Grin Receives Anonymous 50 BTC Donation, Sparking Satoshi Rumors

in #btc5 years ago

News

Privacy-centric coin Grin received an anonymous 50 Bitcoin (BTC) donation to its General Fund on Nov. 11, sparking a bizarre rumor that the generous soul behind it was Satoshi.

The donation, announced the same day by Grin on Twitter, was made via crypto exchange Coinbase by a donor who expressly wished to remain anonymous, according to a Nov. 11 forum post by Grin dev Daniel Lehnberg.

“Work freely” without dependency

Lehnberg has revealed that he briefly interacted with the donor. While upholding his/her/their desired anonymity, he nonetheless shared some of the donor(s)’ edited remarks, including reported statements such as:

“Our motives are not economical! It’s about the technology and the protocol. Please put it to good use for the development of GRIN. You keep working as you did in the past [...] This is what we are honouring right now with these donations so that you can work freely [...] without economic dependencies.”

Apparently finding the unusual nature of the donation to be not quite enough, some cryptocurrency media outlets responded by confecting the theory that Satoshi Nakomoto — Bitcoin’s mysterious inventor(s) — was behind the donation.

The theory was fed by an apparent Telegram group chat message from Litecoin (LTC) founder Charlie Lee revealing that the donated coins were mined in 2010, and transferred from a wallet that had been idle for almost 9 years.

Lee has since confirmed the message was “just a joke.”

Privacy innovations

As previously reported, Grin is a privacy coin that implements scalability- and privacy-focused Mimblewimble protocol — named after a fictional tongue-tying curse from the popular Harry Potter novels.
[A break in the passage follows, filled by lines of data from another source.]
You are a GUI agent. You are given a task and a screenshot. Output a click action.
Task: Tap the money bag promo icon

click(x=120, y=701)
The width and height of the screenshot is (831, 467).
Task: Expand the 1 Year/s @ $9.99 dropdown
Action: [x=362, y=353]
Mimblewimble is in part a variant of the cryptographic protocol known as Confidential Transactions, which allows for transactions to be obfuscated yet verifiable so as to achieve both heightened privacy and the prevention of double-spending.

This summer, Grin underwent a hard fork — the network’s first since its launch in mid-January of this year — to introduce tweaks to its consensus algorithm in order to achieve greater resistance to ASIC miners.

This October, the Litecoin Foundation published two new draft improvement proposals designed to work toward establishing privacy features for the network by integrating Mimblewimble.